Governance is downstream of technological feasibility

There are lots of difficult tradeoffs in AI governance. What’s the proper balance between regulation and international competition? Between privacy and transparency? Between interpretability and performance? Between security and compliance costs? To be sure, innovation will not allow us to avoid these tough questions entirely. But breakthroughs in interpretability, cybersecurity, benchmarking, and privacy-preserving machine learning can make these tradeoffs much less severe. 

At a fundamental level, governance is downstream of technological feasibility. In other words, the standards that we can set are directly influenced by what we can technologically achieve. Our investments in research today will set the stage for policy decisions tomorrow.

Through targeted federal funding and creative partnerships, we can advance research that not only pushes the boundaries of what AI can do but also ensures that it is developed and deployed in a manner that is ethical, secure, and beneficial for all of society.

References
  1. Bricken, Trenton, et al. "Towards Monosemanticity: Decomposing Language Models With Dictionary Learning." Transformer Circuits Thread, Oct. 2023.

— Entries shown —
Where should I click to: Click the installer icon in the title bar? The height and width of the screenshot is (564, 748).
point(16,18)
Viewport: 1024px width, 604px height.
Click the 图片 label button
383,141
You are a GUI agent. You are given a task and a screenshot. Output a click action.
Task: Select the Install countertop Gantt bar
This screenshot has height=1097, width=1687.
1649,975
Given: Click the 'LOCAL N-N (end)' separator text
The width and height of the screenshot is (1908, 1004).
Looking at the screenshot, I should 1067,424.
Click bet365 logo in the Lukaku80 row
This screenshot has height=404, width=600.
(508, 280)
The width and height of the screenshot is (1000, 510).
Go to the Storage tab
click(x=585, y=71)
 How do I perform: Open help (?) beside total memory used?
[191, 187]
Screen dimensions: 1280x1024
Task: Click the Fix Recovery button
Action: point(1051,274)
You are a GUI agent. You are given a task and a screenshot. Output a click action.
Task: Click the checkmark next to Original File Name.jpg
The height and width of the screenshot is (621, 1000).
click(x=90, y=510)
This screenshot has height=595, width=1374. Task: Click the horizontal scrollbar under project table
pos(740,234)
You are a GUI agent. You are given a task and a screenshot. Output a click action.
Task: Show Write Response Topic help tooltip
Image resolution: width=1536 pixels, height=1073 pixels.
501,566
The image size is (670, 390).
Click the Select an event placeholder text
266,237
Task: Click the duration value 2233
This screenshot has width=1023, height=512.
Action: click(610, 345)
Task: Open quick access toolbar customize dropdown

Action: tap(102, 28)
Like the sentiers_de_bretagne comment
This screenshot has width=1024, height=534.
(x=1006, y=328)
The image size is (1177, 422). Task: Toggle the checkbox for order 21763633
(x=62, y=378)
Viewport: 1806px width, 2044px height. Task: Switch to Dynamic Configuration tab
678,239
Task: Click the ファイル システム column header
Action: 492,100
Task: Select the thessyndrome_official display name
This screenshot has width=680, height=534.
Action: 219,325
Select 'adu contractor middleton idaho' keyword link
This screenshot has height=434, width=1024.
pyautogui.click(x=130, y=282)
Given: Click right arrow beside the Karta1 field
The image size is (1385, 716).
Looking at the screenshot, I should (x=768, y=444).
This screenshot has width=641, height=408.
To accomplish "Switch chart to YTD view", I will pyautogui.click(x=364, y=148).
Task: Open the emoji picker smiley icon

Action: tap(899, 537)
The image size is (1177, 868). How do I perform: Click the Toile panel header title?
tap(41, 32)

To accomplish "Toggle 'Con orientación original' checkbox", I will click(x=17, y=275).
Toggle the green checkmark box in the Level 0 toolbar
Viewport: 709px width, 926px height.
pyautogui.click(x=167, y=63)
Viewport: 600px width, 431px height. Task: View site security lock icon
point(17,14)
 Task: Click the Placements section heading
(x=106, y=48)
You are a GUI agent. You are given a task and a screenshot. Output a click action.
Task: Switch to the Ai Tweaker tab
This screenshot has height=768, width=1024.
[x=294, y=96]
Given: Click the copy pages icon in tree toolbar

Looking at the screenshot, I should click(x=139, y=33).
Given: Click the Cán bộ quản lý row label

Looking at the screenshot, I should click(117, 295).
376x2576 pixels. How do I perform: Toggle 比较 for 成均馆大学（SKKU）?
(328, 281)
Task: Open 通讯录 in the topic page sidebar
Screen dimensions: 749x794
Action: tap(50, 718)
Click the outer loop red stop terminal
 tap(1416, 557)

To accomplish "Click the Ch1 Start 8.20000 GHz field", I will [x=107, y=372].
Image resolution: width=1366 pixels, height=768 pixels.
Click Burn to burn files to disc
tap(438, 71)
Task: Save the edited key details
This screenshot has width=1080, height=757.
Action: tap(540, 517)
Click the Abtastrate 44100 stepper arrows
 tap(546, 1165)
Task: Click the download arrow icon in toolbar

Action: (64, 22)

— To do —
In the passage on AI governance, which fields does it say breakthroughs in can make governance tradeoffs much less severe?

— Result of the task —
Interpretability, cybersecurity, benchmarking, and privacy-preserving machine learning.